Given that people come to see me because there is something not quite right in their life (or so they think), I see a lot of people asking if they are “normal.” This is such an interesting question. Actually, I do not claim to know the definition of “normal” and I don’t think anyone does.

Most of us want to fit in. However, we all do things that are considered to be “abnormal.” So, I suppose that none of us are considered “normal,” for that matter. I certainly don’t consider myself “normal!”

Since everyone has his or her quirks, this is really a fantastic thing. Could you imagine if everyone was exactly the same? It would be a rather boring place and life’s goal post would be mighty crowded. For those who are really focused on trying to figure out if they are “normal” or how to be “normal,” I ask why this is so important to them. The answer to this question usually identifies the real struggle the person is having.

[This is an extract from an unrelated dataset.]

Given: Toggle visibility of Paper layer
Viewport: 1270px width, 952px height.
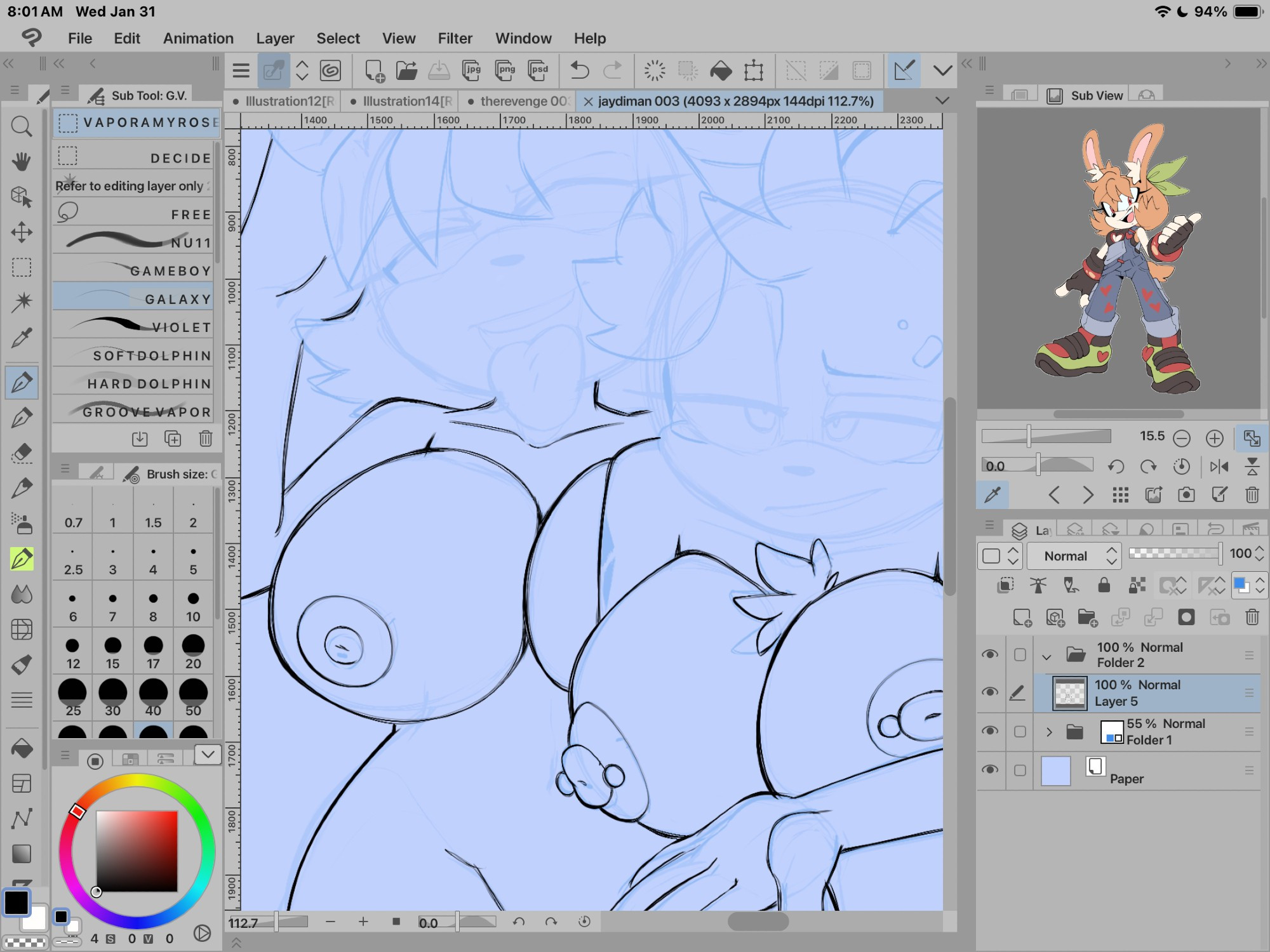Looking at the screenshot, I should pos(989,770).
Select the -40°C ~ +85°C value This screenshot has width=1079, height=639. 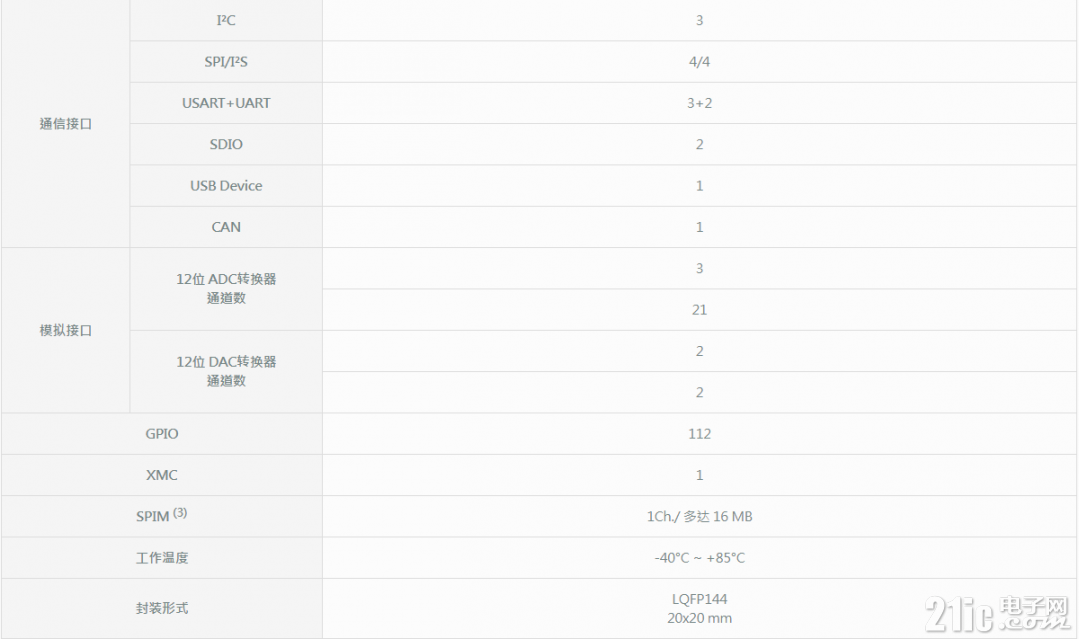699,558
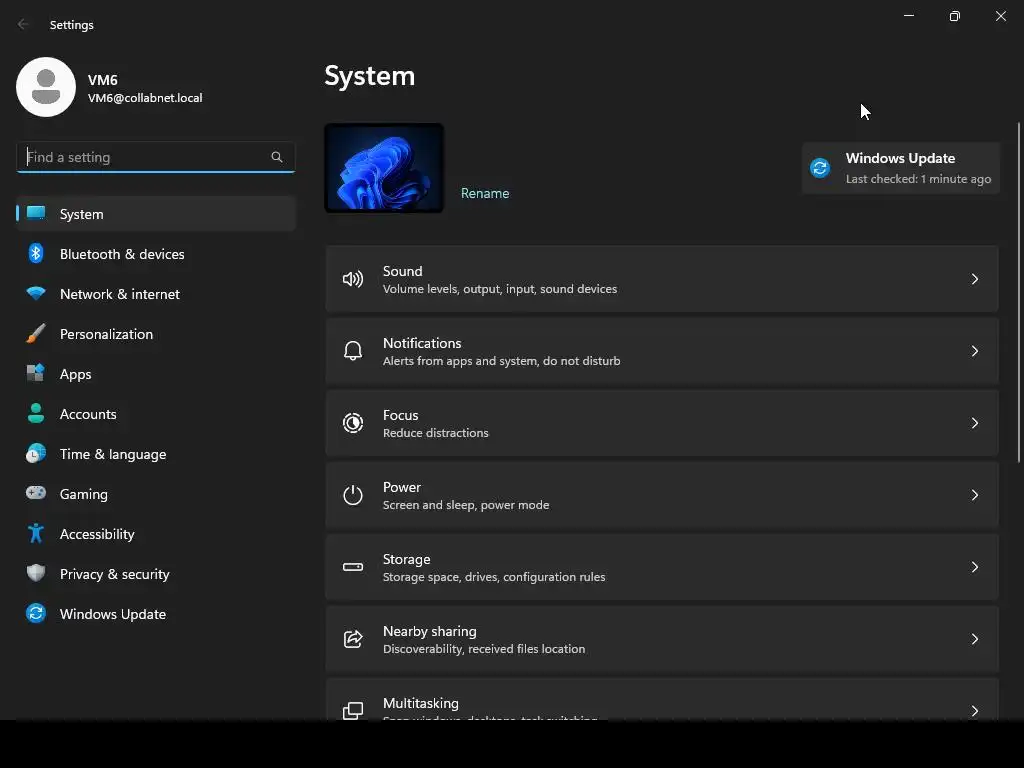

My take on human behavior is this: If your behavior is causing a problem, then it is a problem. If your behavior is different from many you know, but there is no obvious problem, then who cares? As a result of our society being so focused on fitting in, we often lose our individuality. This is a mighty sad thing. Just think how great diversity is. Dr. Alfred Kinsey, who many believe is the first person to scientifically study sex, emphasized how diversity is so important to every organism. He embraced the differences in human beings and did his best to encourage others to respect individual differences.

The next time you ask yourself if you are “normal” or if you should be “normal” or how you can be “normal,” Stop It! What good is “normal?” If you are enjoying yourself and not hurting anyone, then be who you are. Isn’t life much better when you are being yourself, instead of trying to just be like everyone else?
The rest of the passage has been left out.